Patient Mortality Is Associated With Staff Resources and Workload in the ICU, is a multicentric observational study carried out in Lyon (France) which aimed to demonstrate that human resources and workload directly influence the mortality of ICU patients.
Join the ratios to the needs of patients is to talk about safety and quality. With suitable ratios nurse-patient and physician-patient are minimized errors and survival increases. Despite this obvious, appropriate ratios even not have been established.
In this study, with more than 6000 ICU stays in eight ICUs, the authors found that the risk of dying increased by 3.5 when the nurse ratio was greater than 2.5 (5 patients for 2 nurses) and it´s doubled if an intensivist was responsible of more than 14 patients. The worst ratios occurred on weekend for nurses and by night for physicians.

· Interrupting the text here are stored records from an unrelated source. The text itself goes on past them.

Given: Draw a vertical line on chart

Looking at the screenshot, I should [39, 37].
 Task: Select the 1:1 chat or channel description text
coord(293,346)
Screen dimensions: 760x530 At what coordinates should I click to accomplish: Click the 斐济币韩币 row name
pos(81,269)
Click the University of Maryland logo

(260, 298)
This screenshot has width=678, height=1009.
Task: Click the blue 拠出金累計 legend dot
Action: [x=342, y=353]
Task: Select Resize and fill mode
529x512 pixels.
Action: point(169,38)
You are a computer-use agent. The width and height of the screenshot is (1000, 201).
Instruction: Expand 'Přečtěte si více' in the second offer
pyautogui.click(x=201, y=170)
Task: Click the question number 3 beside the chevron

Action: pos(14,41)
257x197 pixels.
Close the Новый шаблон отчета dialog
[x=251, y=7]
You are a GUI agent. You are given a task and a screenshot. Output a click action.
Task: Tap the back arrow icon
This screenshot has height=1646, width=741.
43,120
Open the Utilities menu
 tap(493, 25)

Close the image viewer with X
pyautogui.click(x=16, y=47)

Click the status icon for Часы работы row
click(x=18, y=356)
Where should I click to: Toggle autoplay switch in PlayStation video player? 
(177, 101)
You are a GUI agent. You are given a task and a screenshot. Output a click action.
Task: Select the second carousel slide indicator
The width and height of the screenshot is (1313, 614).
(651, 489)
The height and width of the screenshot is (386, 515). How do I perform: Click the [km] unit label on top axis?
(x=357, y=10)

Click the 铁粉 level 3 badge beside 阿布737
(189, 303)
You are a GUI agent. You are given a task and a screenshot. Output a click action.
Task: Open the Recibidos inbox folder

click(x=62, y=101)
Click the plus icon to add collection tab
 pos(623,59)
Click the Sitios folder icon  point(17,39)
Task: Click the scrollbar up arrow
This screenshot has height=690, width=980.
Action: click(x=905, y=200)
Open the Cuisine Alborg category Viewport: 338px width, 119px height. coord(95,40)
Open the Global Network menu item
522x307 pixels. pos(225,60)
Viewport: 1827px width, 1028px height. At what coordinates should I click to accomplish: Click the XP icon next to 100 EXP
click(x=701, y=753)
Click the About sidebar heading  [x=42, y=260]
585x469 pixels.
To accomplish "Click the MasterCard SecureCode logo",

High turnover of patients and the number of life-sustaining procedures carried out by the team also associated with a higher mortality.
Humanized clinical management should be one of the engines of change, caring for the caregiver by offering the worker the best conditions for the development of the profession, as in any other work. And it should not rely on ideas or political parties, but it should be a matter of long-term planning and based on the opinion of professionals.
An adequate staff resource reduces the stay in the ICU, hospital stay, drug costs and improves satisfaction of users and professionals, who would probably have less absenteeism. That is the result of investment in professionals willing to work.
Happy Tuesday,
Gabi
"An adequate staff resource reduces the stay in the ICU, hospital stay, drug costs and improves satisfaction of users and professionals, who would probably have less absenteeism."
This is important. We all want less time in a hospital if we have to be there, to be with medical staff that is compassionate and quality care.